:: Task input

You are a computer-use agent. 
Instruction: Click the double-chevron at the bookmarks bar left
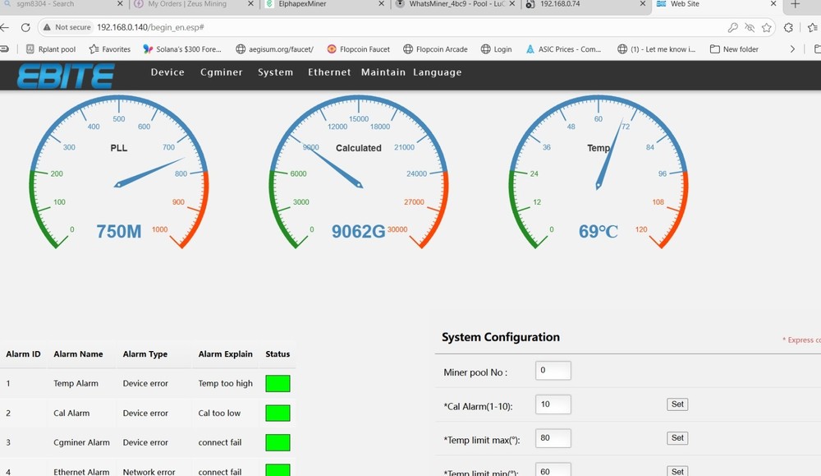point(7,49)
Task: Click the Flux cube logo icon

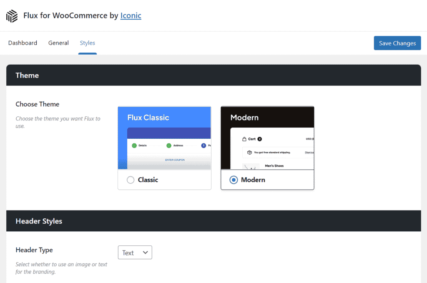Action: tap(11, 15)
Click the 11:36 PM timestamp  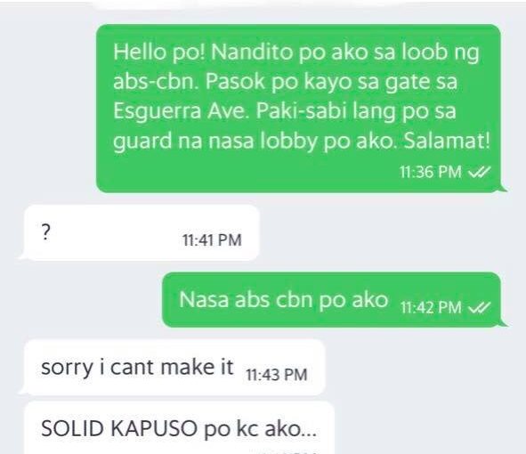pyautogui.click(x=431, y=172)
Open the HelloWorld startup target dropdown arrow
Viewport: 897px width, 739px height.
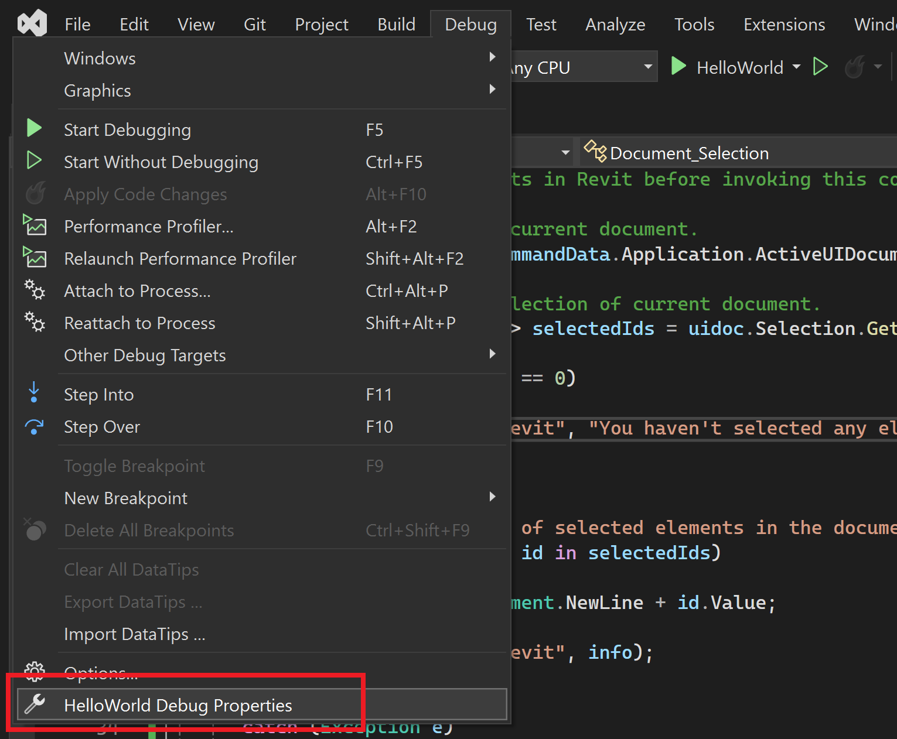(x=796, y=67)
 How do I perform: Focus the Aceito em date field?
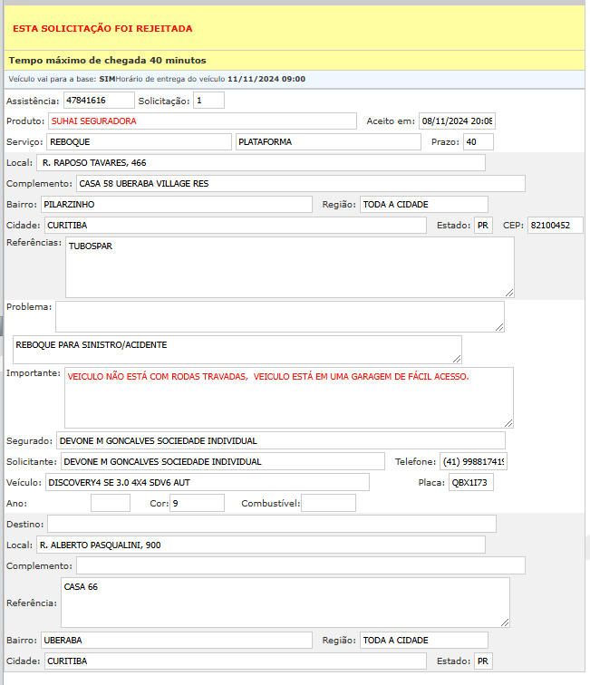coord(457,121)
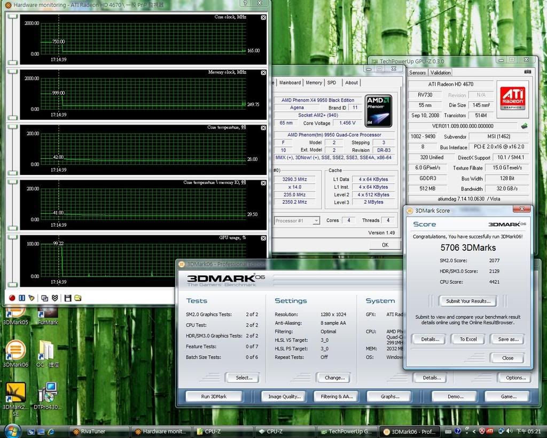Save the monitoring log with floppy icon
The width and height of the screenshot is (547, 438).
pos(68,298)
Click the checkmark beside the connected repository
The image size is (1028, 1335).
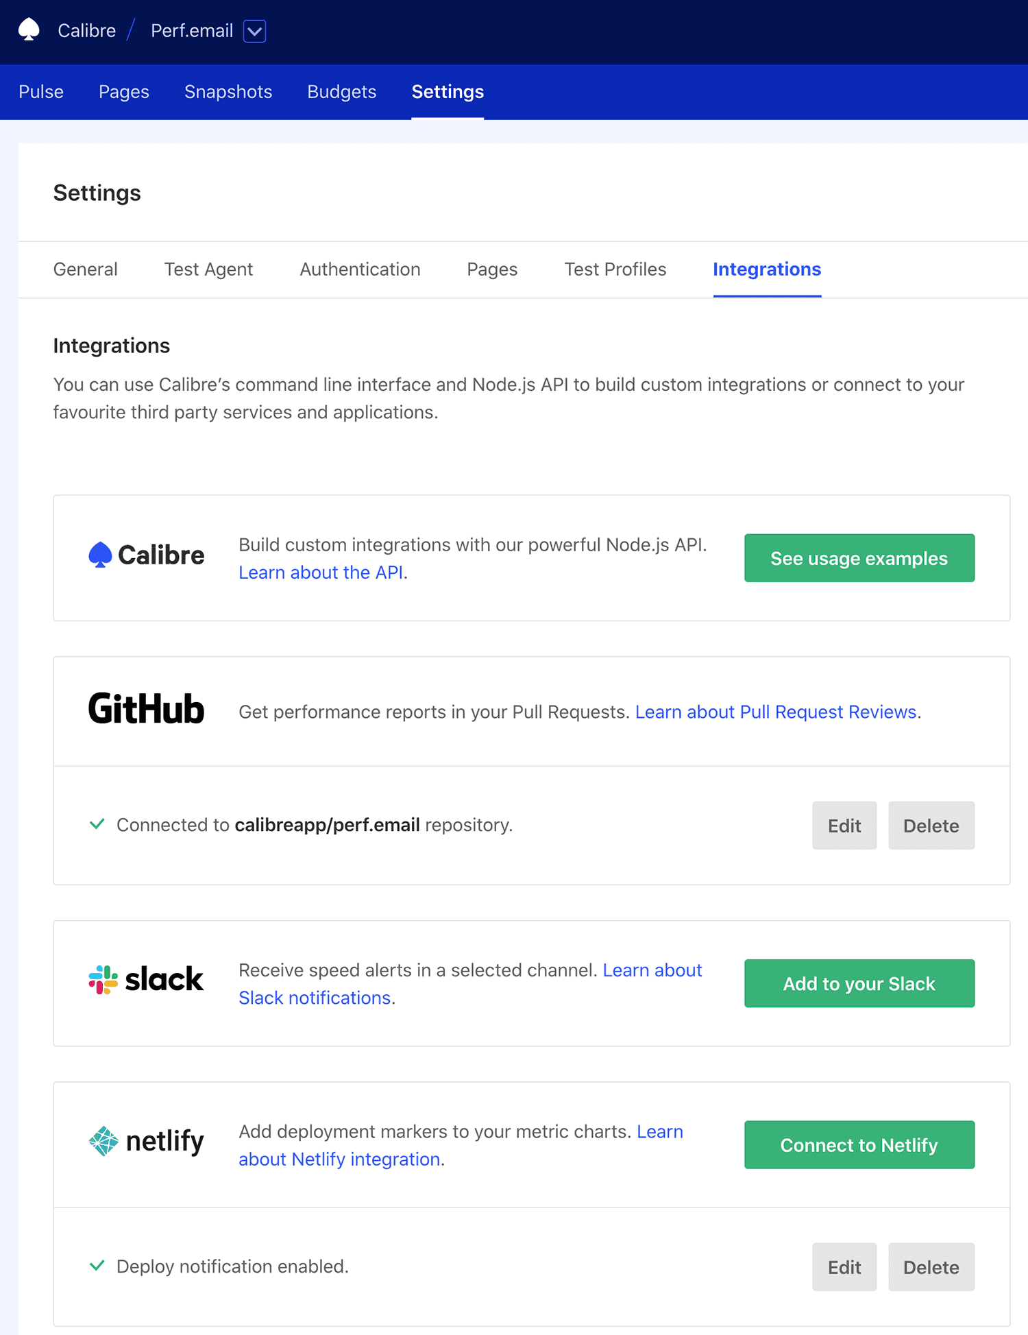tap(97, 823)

::::

Work to complete: An exact copy is required of the lines from the one holding "How do I perform: Focus" to the end of the entries above, both included; no pictures belong in it.

Answer to this exercise:
 How do I perform: Focus the Aceito em date field?
coord(457,121)
Save the monitoring log with floppy icon
The width and height of the screenshot is (547, 438).
pos(68,298)
Click the checkmark beside the connected repository
The image size is (1028, 1335).
tap(97, 823)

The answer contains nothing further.